This statlet creates plots and other statistics for data arranged in two-way tables. Such data frequently arise from cross-tabulations, in which cases are classified according to two non-quantitative factors. The tabs are:
The sample data for this statlet consists of a table with two rows and four columns:
The data represent the response to a question asked of 167 individuals. The table shows the number of individuals responding in each of three ways (favor, oppose, and undecided) cross-classified by their gender.
In order to analyze data arranged in a two-way table, you should create one column with row labels and additional columns for the contents of the table.

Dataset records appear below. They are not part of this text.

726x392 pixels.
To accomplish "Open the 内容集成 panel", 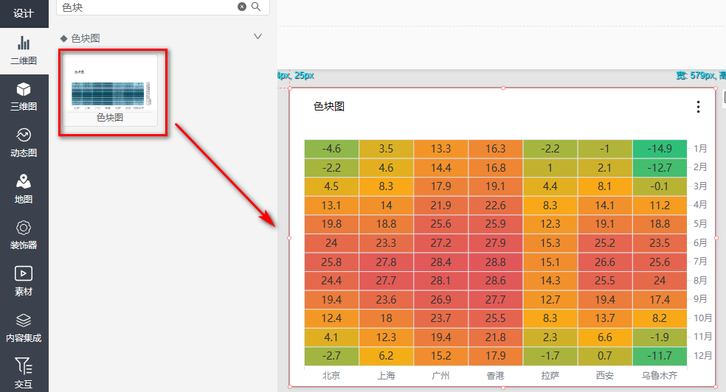I will 24,328.
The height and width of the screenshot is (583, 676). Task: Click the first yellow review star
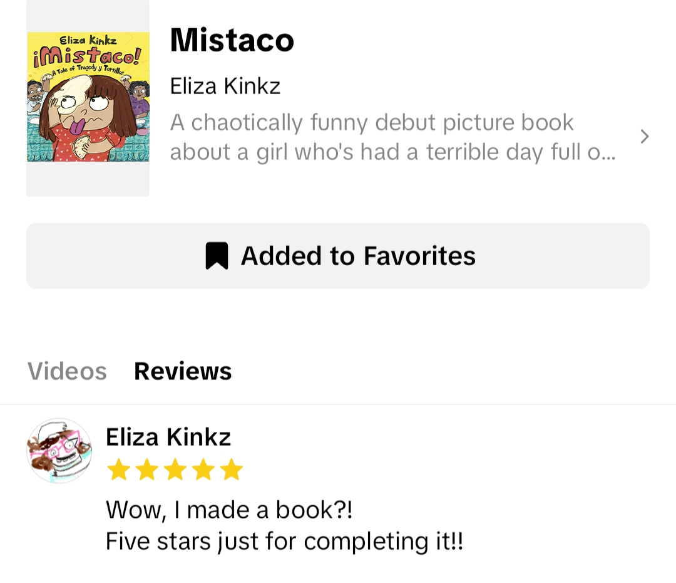[x=118, y=470]
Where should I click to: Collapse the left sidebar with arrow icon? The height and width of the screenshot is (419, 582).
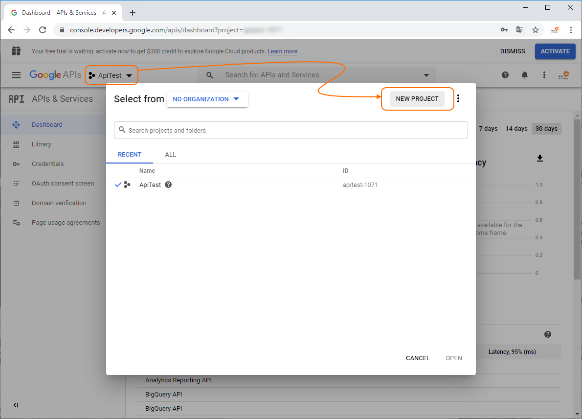(16, 405)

The above example enters data which would logically be arranged in a table as shown below:
Number favoring Number opposed Number undecided Male 31 44 6 Female 42 36 8
The table entry columns must contain integer data greater than or equal to 0.
This tab displays the two-way table:
Each cell of the table shows two values: a count and a percentage. By default, the percentages displayed show the fraction of the entire table represented by each cell, although this may be changed using the Options button as discussed below. Also shown are row, column and table totals.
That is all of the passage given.